I found my sister Sian slumped against the chest freezer in the kitchen. The early rays of a hot Melbourne morning were streaming through the French doors and lighting up the mustard fuzz of the carpet tiles. Leunig’s poem My Shoe, cut out from The Age, was turning brown on a cloth-covered pin board on the wall, and a Philips portable radio sat on a sideboard, switched off, but tuned to 3LO.

Sian was wearing her black astrakhan coat and Cuban-heeled ankle boots. I was puzzled that she would have fallen asleep there, like that. I put my hand on her shoulder to wake her up but when I touched her it was cold. I still remember my sudden intake of breath; I’d never felt that coldness on a human being.

“There’s something wrong with Sian,” was all I could say to Mum when I ran down to her room. When she’d seen my sister for herself, I asked her if Sian, just 18 years old and my only sibling, was dead. Mum’s answer came out hesitant, uncertain, as if her mind were prefiguring an enormous bleakness that was still out of conscious reach. “I think so,” she said. The shock couldn’t quite erase Mum’s Welsh lilt, but the sing-song of the valleys got knocked out of her then, pretty much for good.

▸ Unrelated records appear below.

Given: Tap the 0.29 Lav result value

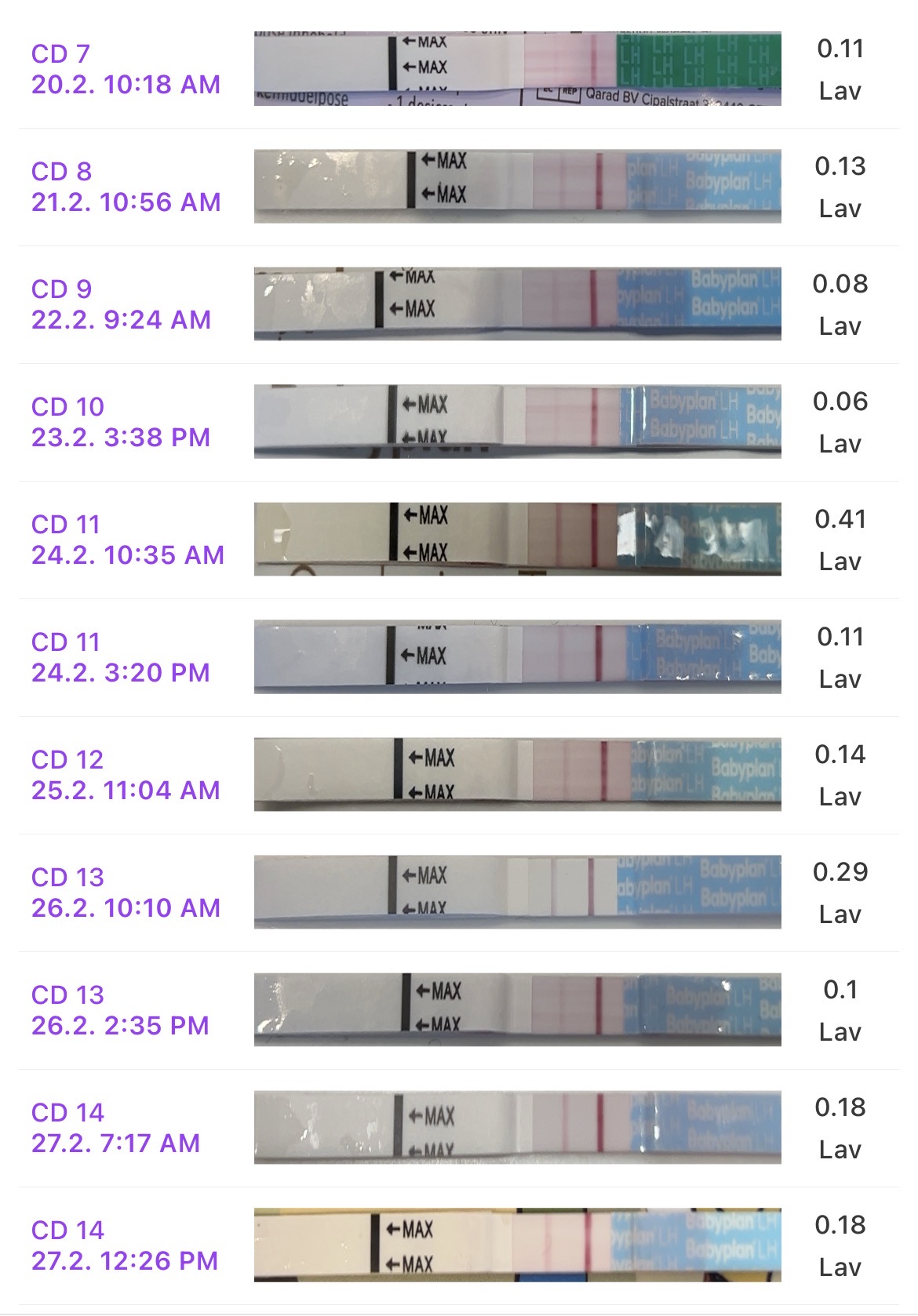Looking at the screenshot, I should (840, 892).
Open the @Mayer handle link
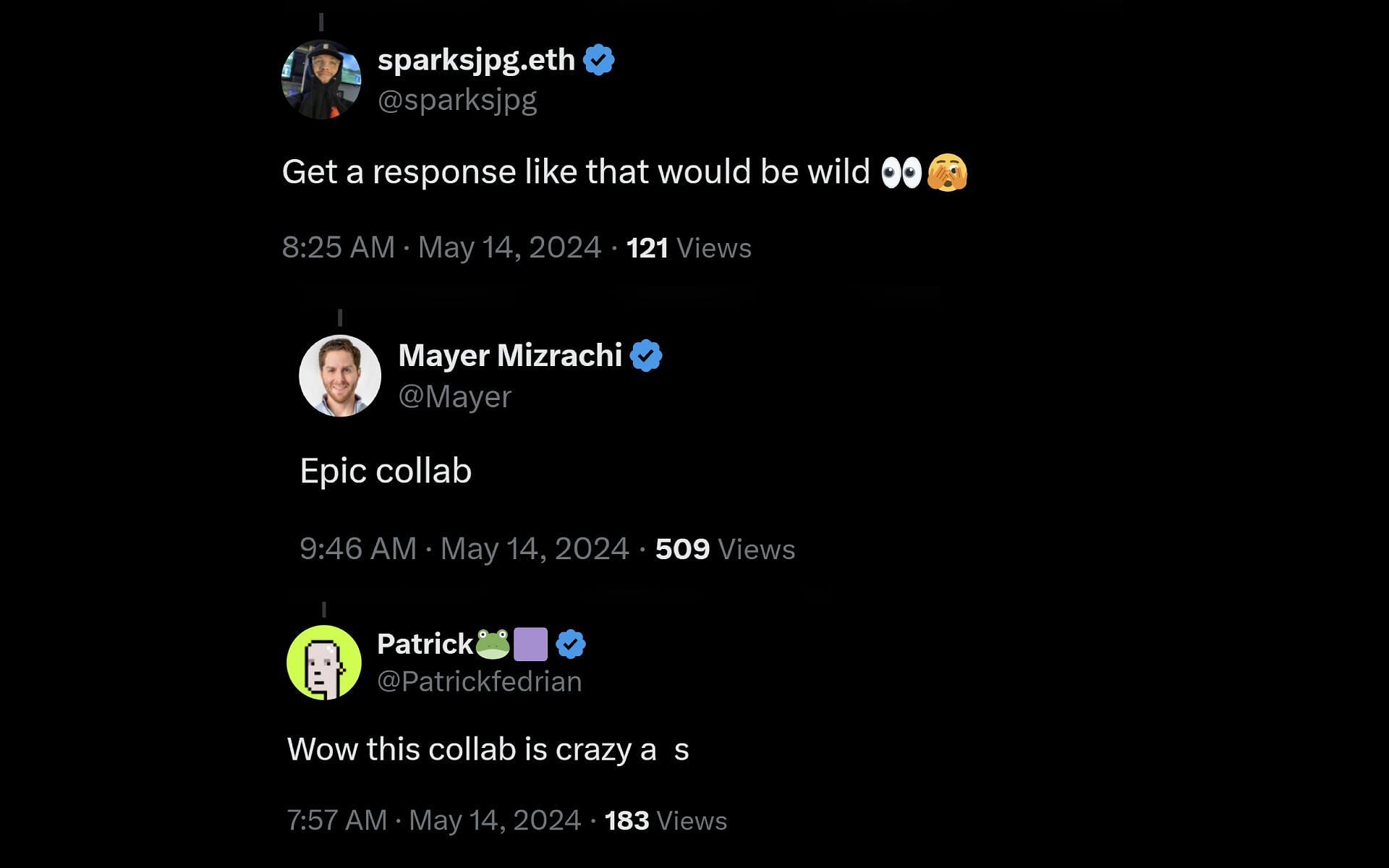The image size is (1389, 868). 454,396
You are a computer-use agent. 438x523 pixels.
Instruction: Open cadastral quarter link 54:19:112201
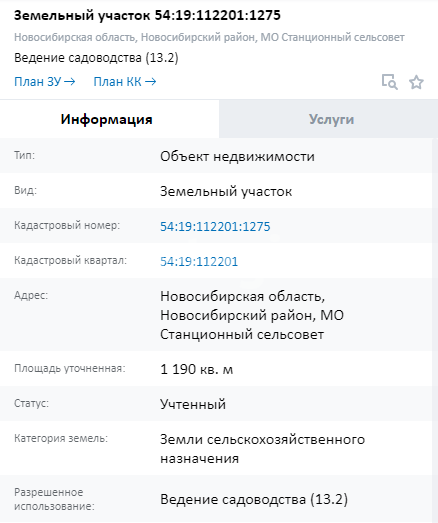pyautogui.click(x=199, y=262)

It has been 38 years and I don’t really want to go back there, but I’m going to because I’ve got kids, full of life and energy, and I don’t want whatever it was that pulled Sian down to creep up on them. Because creep it did. Mum died in 1997 but Dad is still alive, and he says the thing that really sticks is that none of us knew what was going on. I don’t want that to be me. And so, after all this time, I’ve been trying to shine light on a side of my sister that has always been hidden.